What the exercise asks:
Rewrite the listing from the line with "Where should I click to: Click the Handeln" up to and including the line with "click(x=952, y=65)", replacing "button" with "link" and changing nothing else. Give only those lines, with the pictures left out.

Source data:
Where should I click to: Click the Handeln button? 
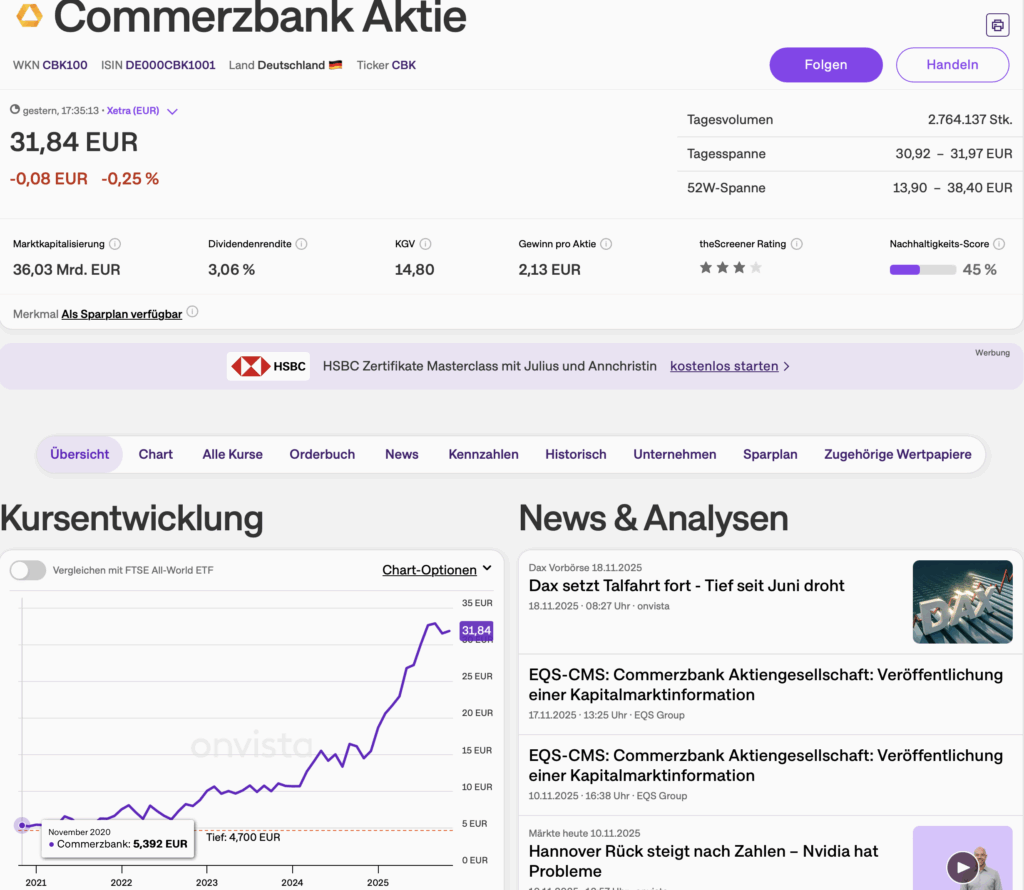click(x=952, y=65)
* * *
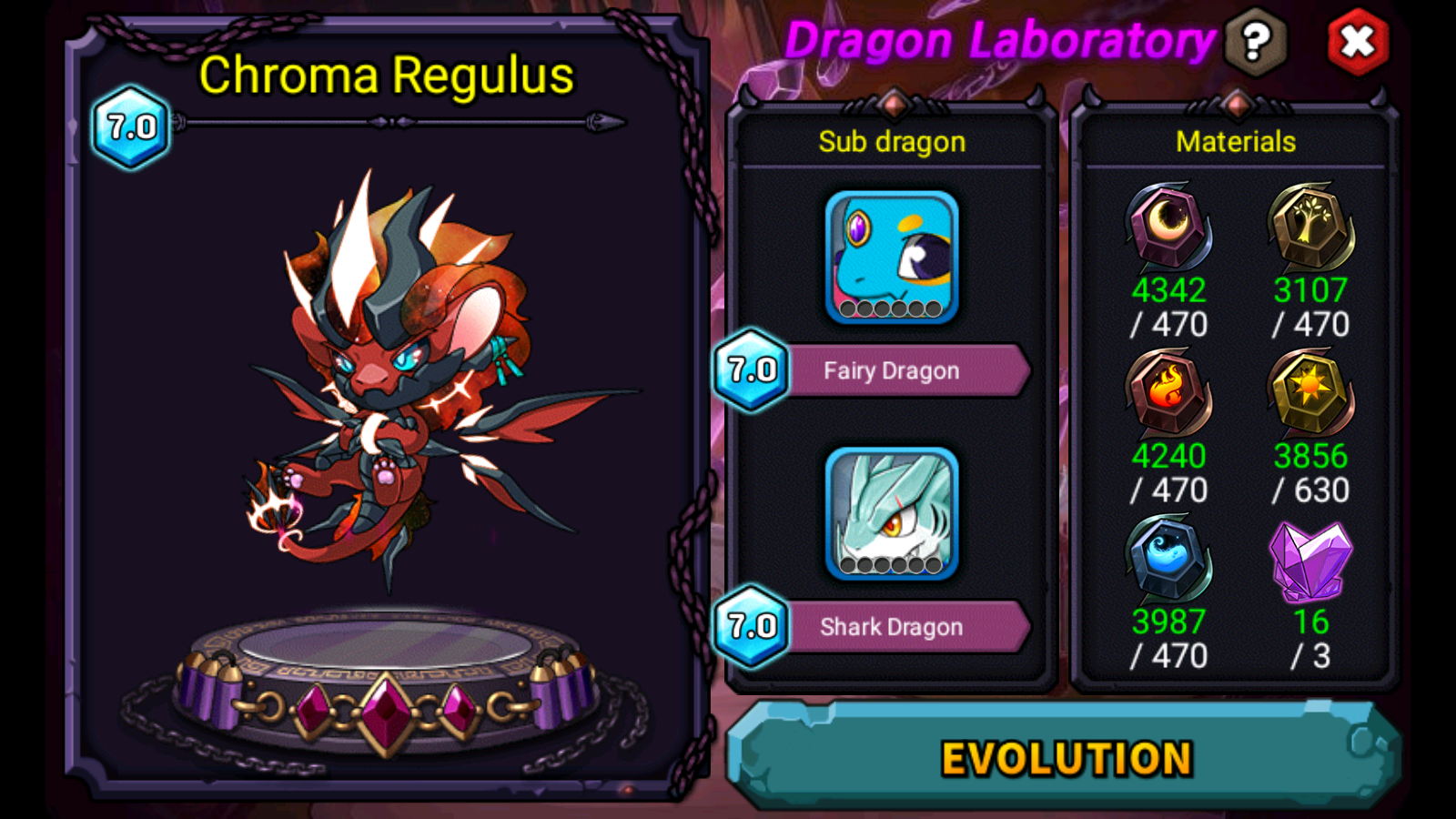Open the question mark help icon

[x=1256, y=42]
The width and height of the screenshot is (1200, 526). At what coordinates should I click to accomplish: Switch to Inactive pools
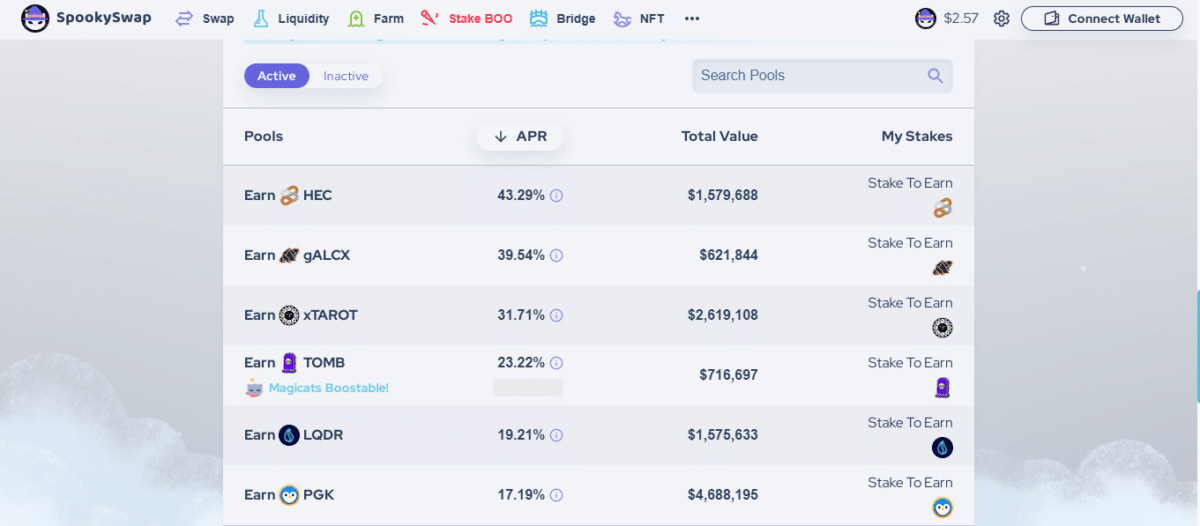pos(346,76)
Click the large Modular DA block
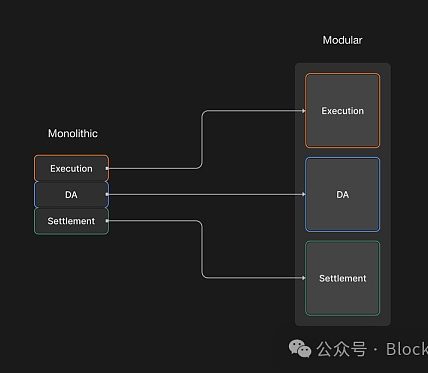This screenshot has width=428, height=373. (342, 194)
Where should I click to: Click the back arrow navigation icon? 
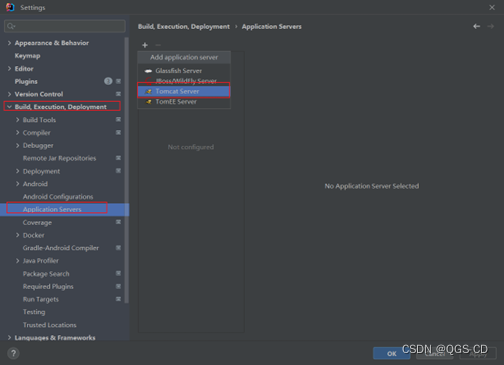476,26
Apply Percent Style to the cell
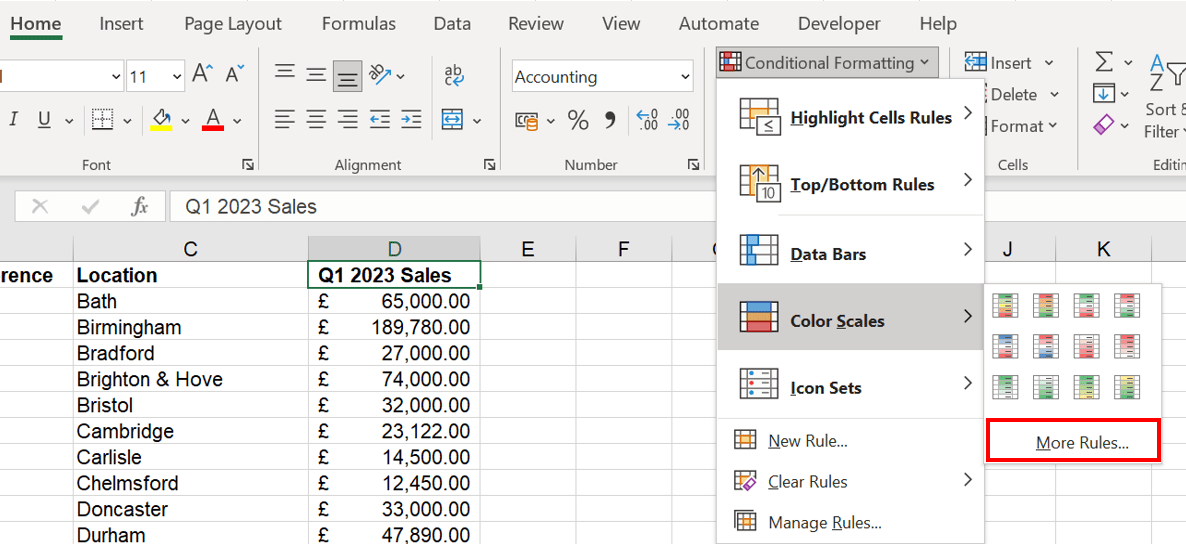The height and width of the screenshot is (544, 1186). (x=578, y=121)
--
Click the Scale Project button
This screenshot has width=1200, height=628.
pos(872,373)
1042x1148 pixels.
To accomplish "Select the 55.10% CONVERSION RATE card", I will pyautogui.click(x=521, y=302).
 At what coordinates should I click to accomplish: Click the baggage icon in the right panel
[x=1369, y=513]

Exercise answer:
Where should I click to: Click the Handeln link? 
click(x=952, y=65)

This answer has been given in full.